According to Isaiah, to wait for the Lord is to look up in awe and remember the expansive power and might of the one who created you. To wait for the Lord is to find your tiny place in God’s vast universe of mystery and wonder and know that God put you here. God numbers you. God calls you by name. To wait for the Lord is to be brought to your knees by the knowledge deep within that the only thing greater than the vast reach of the One who stretches the heavens like the canvas of an artist is the vast wonder of God’s love…. for you. To wait for the Lord is to cling to the very beauty of God and the promise that the Lord does not faint or grow weary. Faint and powerless and weary may not begin to describe it, but God does not faint or grow weary in God’s care for you, God’s presence with you, God’s love for you. Being weary, really weary, may be a lousy way to come to know the promise of God in a new way, but by God’s grace and the power of the Holy Spirit, we can. We do. We will.

Experience and understanding, knowing, seeing, hearing the grace of God differently, anew, afresh. We sang “Be still, my soul; the Lord is on thy side” last week at a memorial service. Well, we didn’t sing. We listened as George sang. Maybe it didn’t sound different, it just struck deeper. The hymn just after I finish this morning? “God of our life, through all the circling years, we trust in thee.” See what you think, see if sounds, it feels, it strikes deeper. And the anthem: “And God will raise you up on eagle’s wings, bear you on the breath of dawn, make you to shine like the sun, and hold you in the palm of God’s hand.” Yeah, when weariness has been so redefined. It has to sound different.
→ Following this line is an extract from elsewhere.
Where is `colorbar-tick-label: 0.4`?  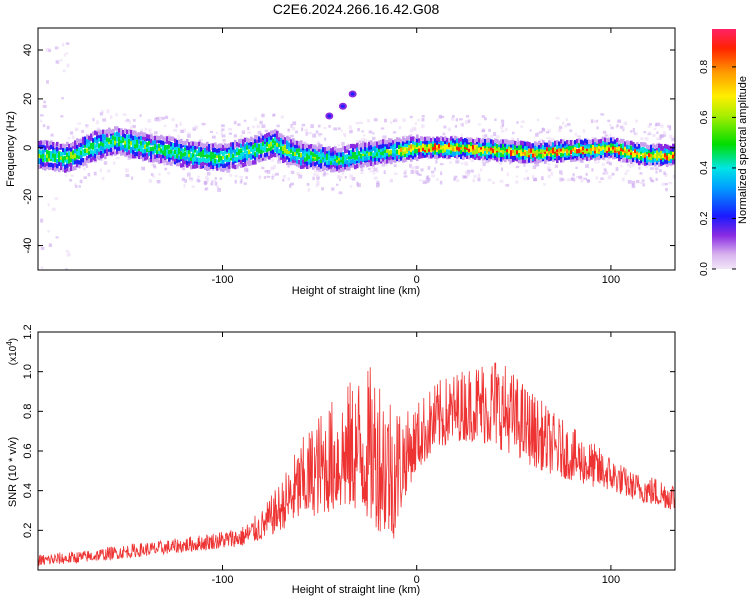 colorbar-tick-label: 0.4 is located at coordinates (704, 168).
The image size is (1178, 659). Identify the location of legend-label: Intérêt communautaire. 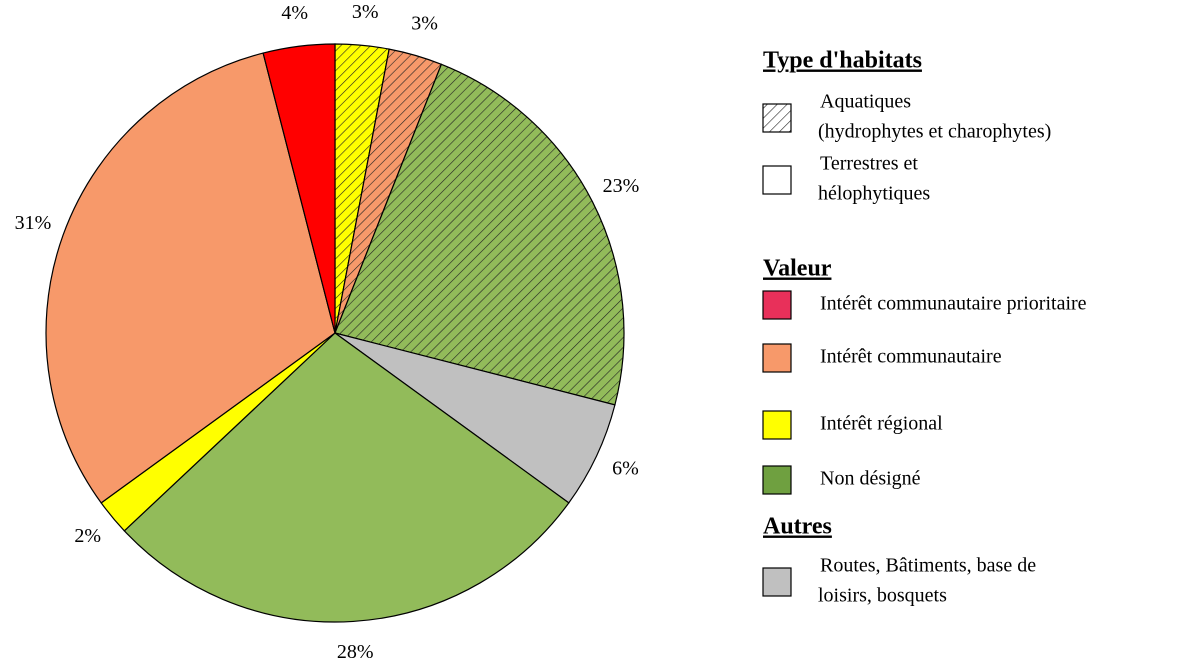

“Those who wait for the LORD shall renew their strength, they shall mount up with wings like eagles, they shall run and not be weary, they shall walk and not faint.” The truth is God is the one who never grows weary. Maybe for the rest of us, the promise of no more weariness is for just the other side of glory, a promise for when the roll is called up yonder, a promise for that great getting up morning. But still, but yet, but now, we wait for the Lord. On this snowy Lord’s Day morning, gathered at the Table, we wait for the Lord. As the psalmist says, “Wait for the Lord, be strong, let your heart take courage. Yay, wait for the Lord.” Being weary, really weary, may be a lousy way to come to know the promise of God in a new way, but by God’s grace and the power of the Holy Spirit, you can, you do, you will. And there may be now better place to wait for the Lord, than here at this Table.

For Jesus invites you here. And it was Jesus who said:
“Come unto me all you are weary, and I will give you rest.”